Vector is another term for \(d\)-tuple. In linear algebra vectors may be interpreted as points in space or as difference between two points (that is, describing a translation). Vectors often are written as columns:

\[\begin{equation*} x=\begin{bmatrix}x_1\\x_2\\\vdots\\x_d\end{bmatrix}. \end{equation*}\]

Length of a Vector#

The (Euclidean) length of a vector \(x\) is defined as

\[\begin{equation*} |x|:=\sqrt{x_1^2+\cdots+x_d^2}. \end{equation*}\]

Sum of Vectors#

Sums of vectors are defined componentwise:

\[\begin{equation*} x+y:=\begin{bmatrix}x_1+y_1\\\vdots\\x_d+y_d\end{bmatrix}. \end{equation*}\]

Multiples of Vectors#

Products of real numbers and vectors are defined componentwise. For \(a\in\mathbb{R}\) and \(x\in\mathbb{R}^d\) we have

\[\begin{equation*} a\,x:=\begin{bmatrix}a\,x_1\\\vdots\\a\,x_d\end{bmatrix}. \end{equation*}\]

Inner Products#

The inner product of two vectors \(x,y\in\mathbb{R}^d\) is

\[\begin{equation*} \langle x,y\rangle:=x_1\,y_1+\cdots+x_d\,y_d. \end{equation*}\]

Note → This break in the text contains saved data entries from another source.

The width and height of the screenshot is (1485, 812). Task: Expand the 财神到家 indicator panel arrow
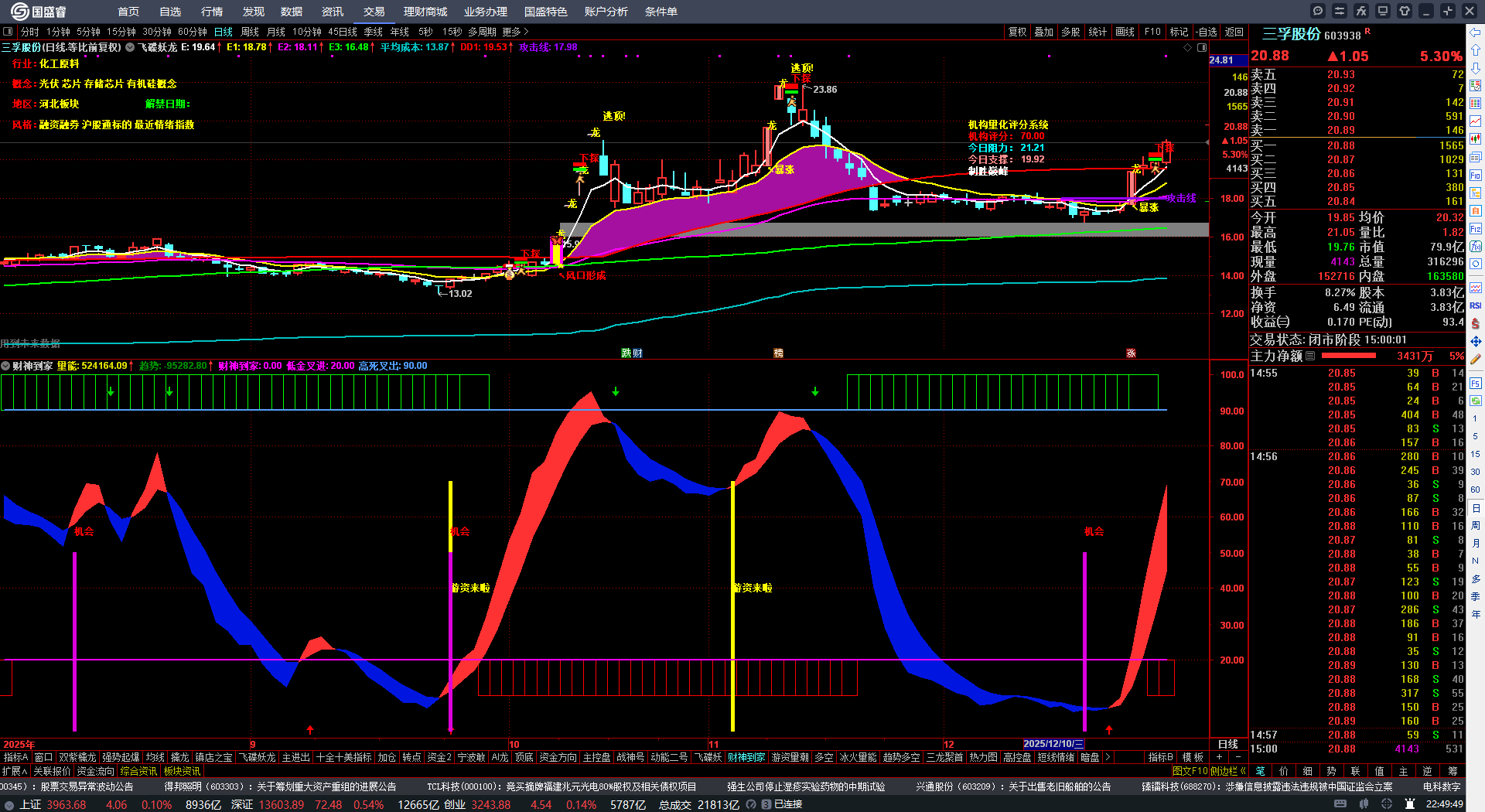tap(5, 366)
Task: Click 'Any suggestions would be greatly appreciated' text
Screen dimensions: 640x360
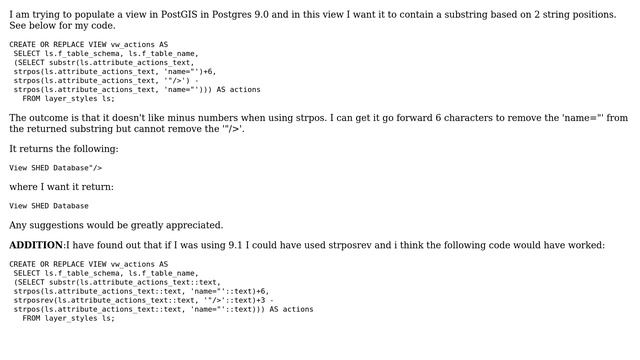Action: 116,225
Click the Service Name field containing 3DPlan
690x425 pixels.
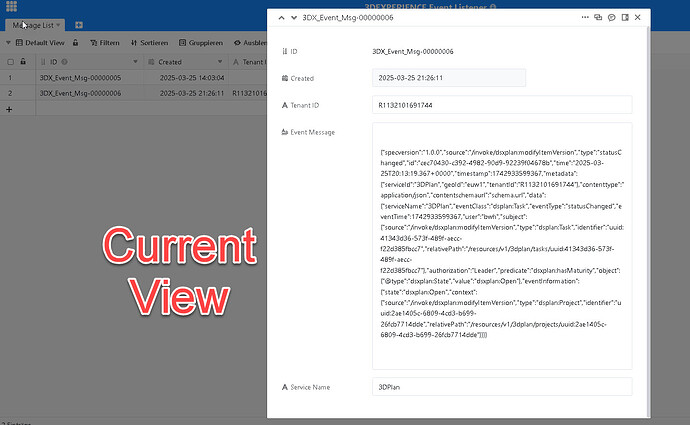(501, 386)
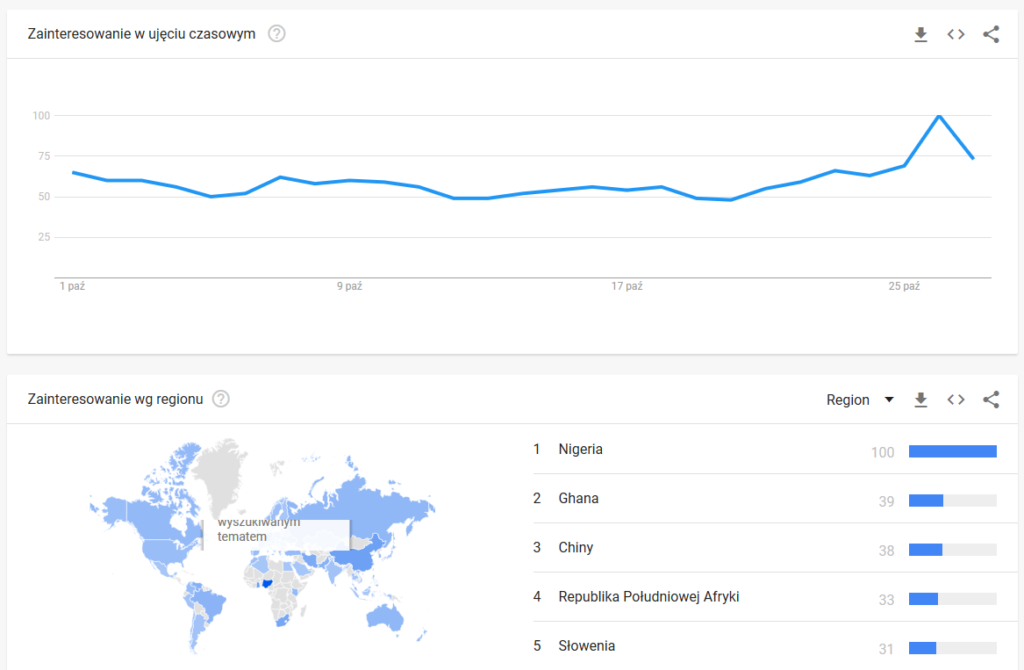The width and height of the screenshot is (1024, 670).
Task: Download the interest over time chart data
Action: point(921,35)
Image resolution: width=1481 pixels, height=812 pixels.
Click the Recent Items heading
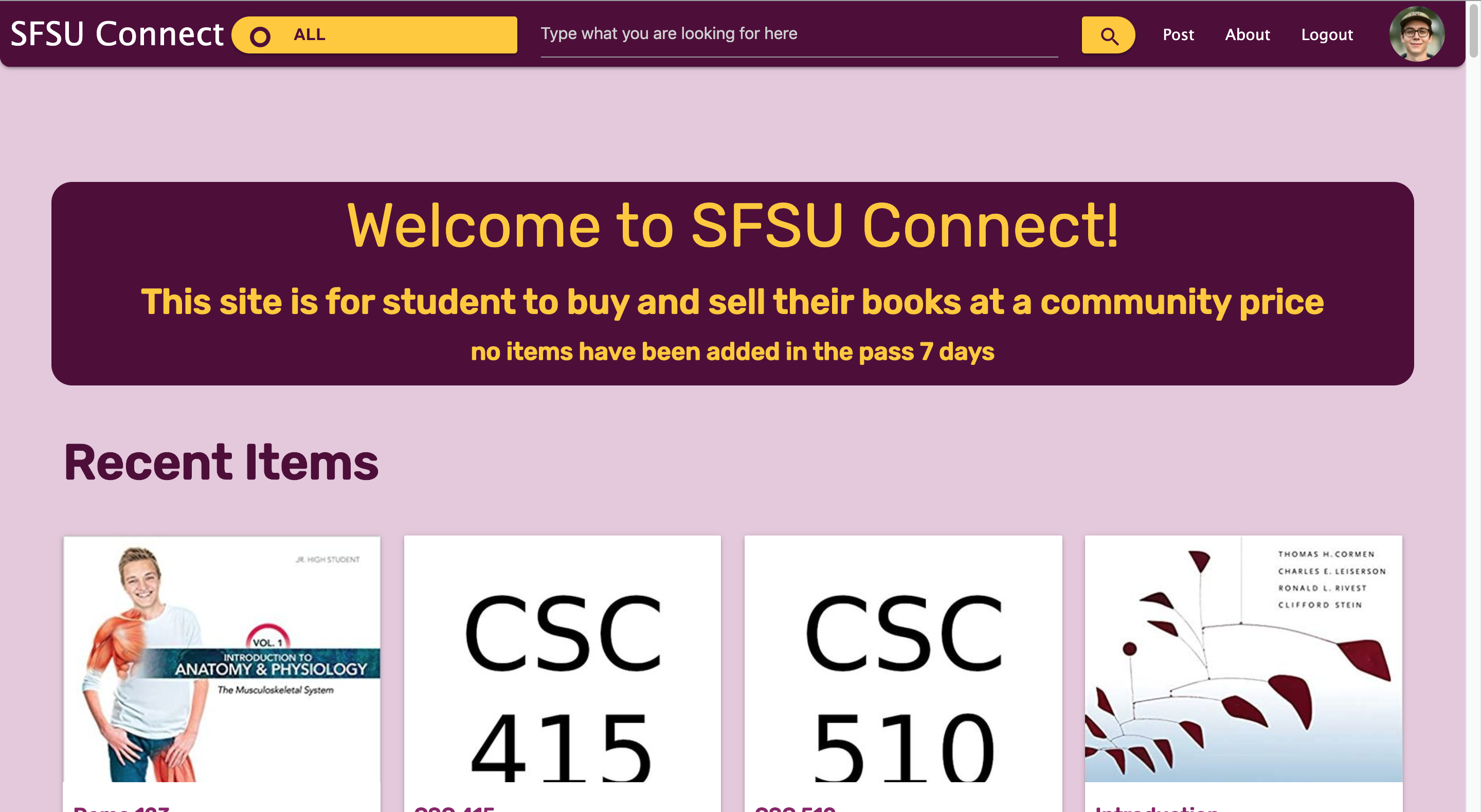(221, 463)
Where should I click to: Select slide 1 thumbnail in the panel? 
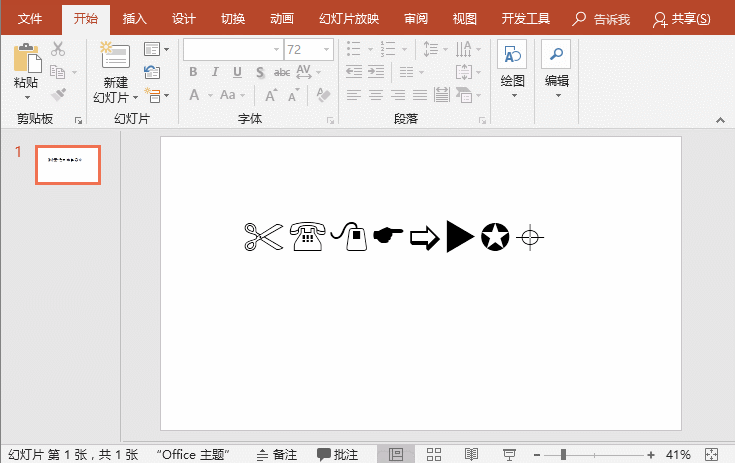pos(68,164)
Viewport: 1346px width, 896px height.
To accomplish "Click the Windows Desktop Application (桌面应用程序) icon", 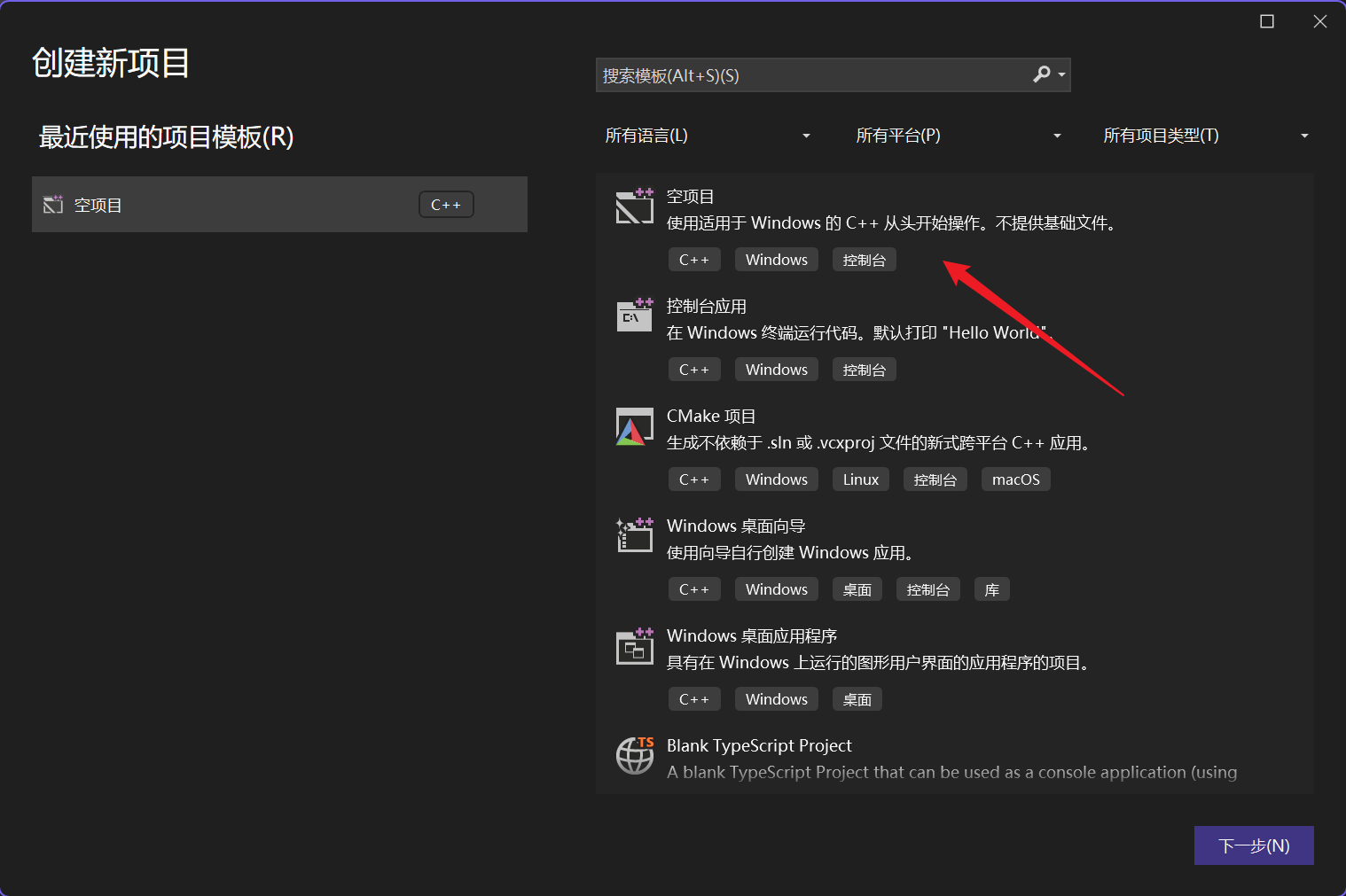I will tap(634, 647).
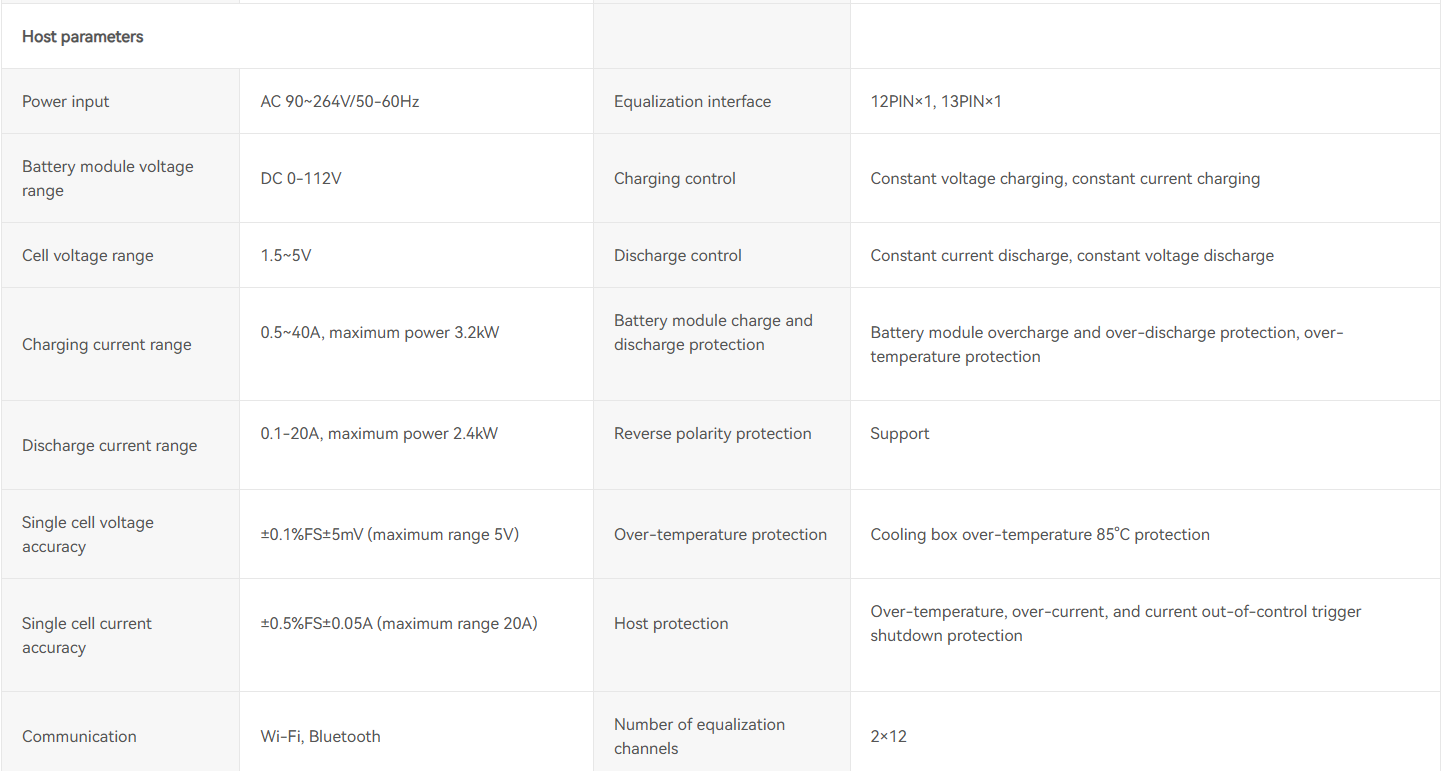Click the Power input label
This screenshot has width=1445, height=771.
pos(66,101)
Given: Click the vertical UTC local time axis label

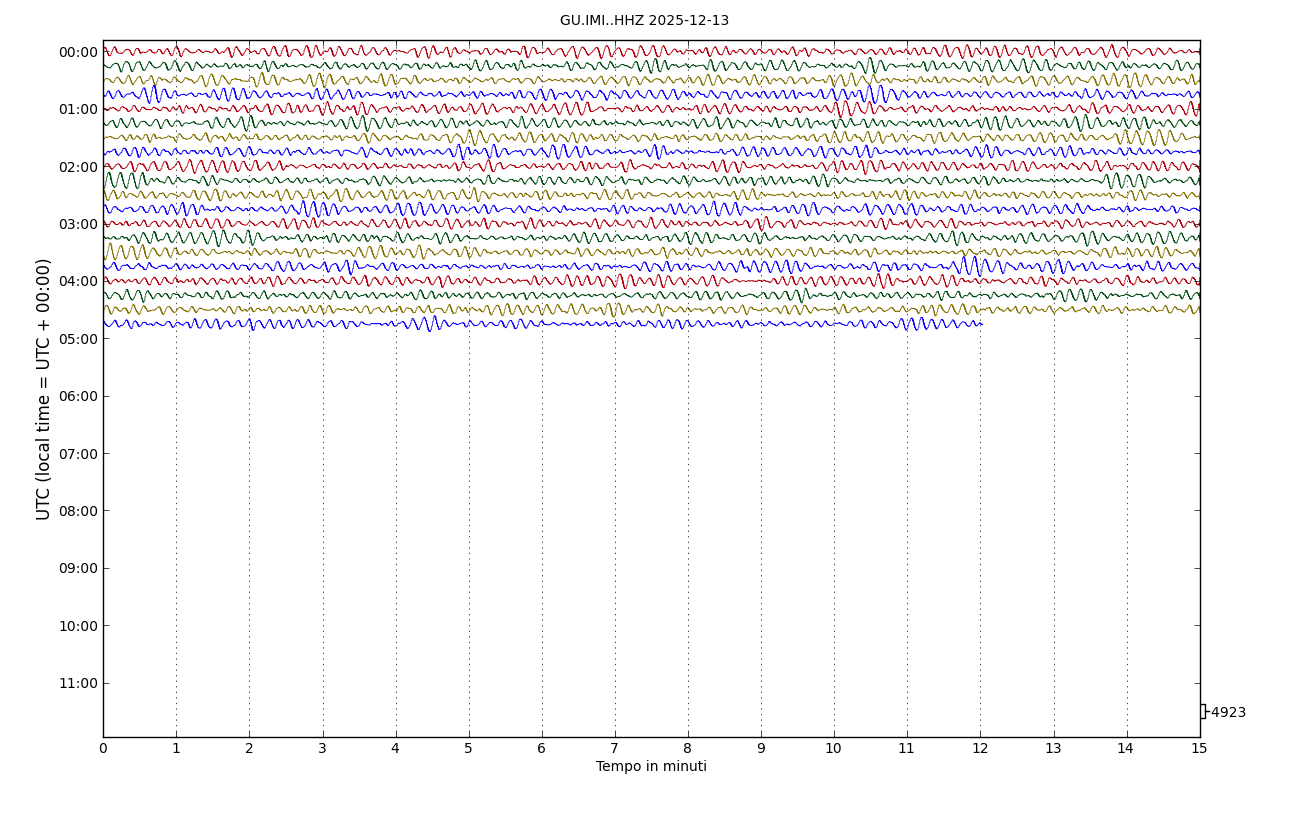Looking at the screenshot, I should [x=44, y=389].
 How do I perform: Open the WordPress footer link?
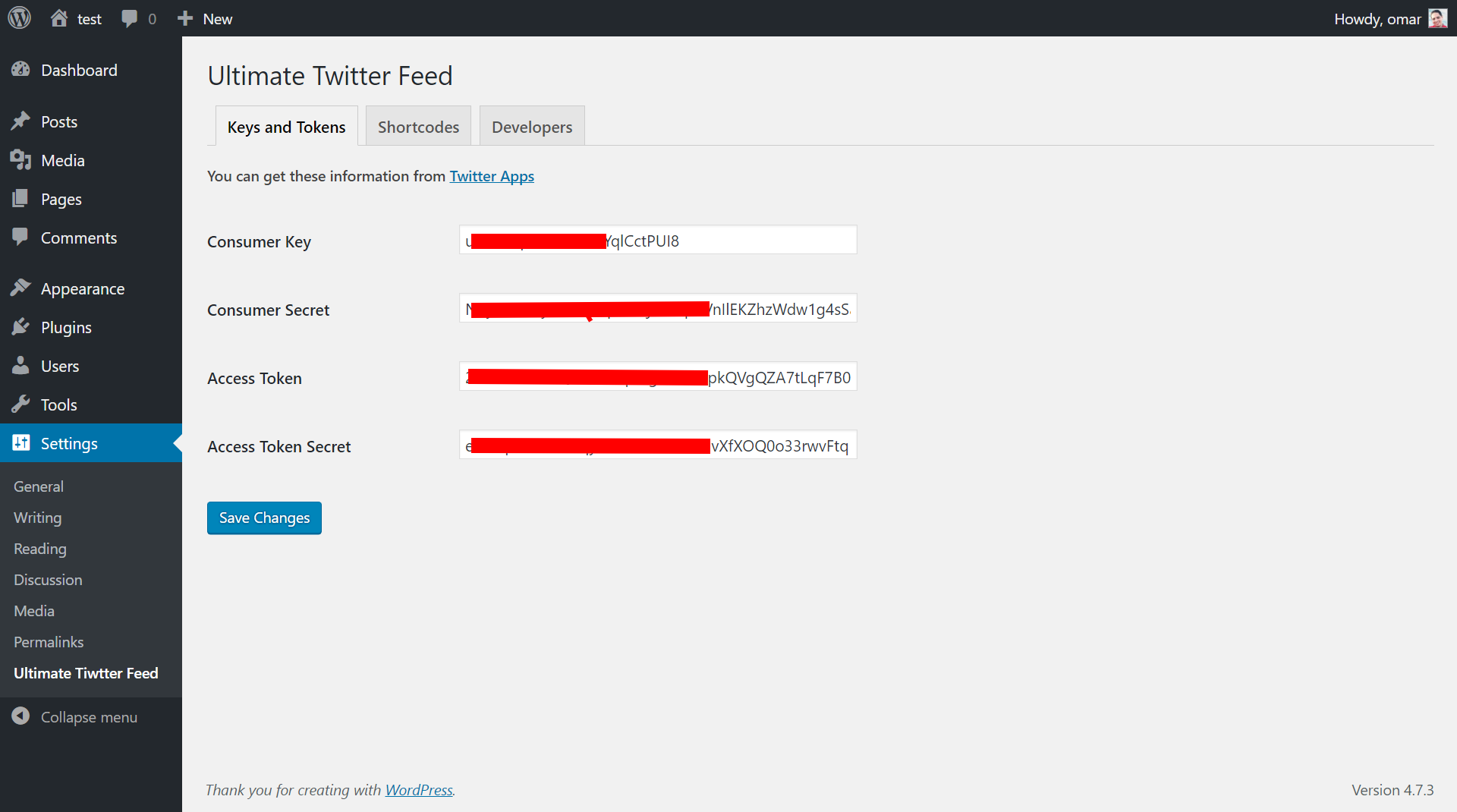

Inner products are closely related to angles between vectors.

Outer Products#

The outer product of two vectors \(x,y\in\mathbb{R}^3\) is

\[\begin{equation*} x\times y:=\begin{bmatrix}x_2\,y_3-x_3\,y_2\\x_3\,y_1-x_1\,y_3\\x_1\,y_2-x_2\,y_1\end{bmatrix}. \end{equation*}\]

The outer product yields a vector orthogonal to both factors.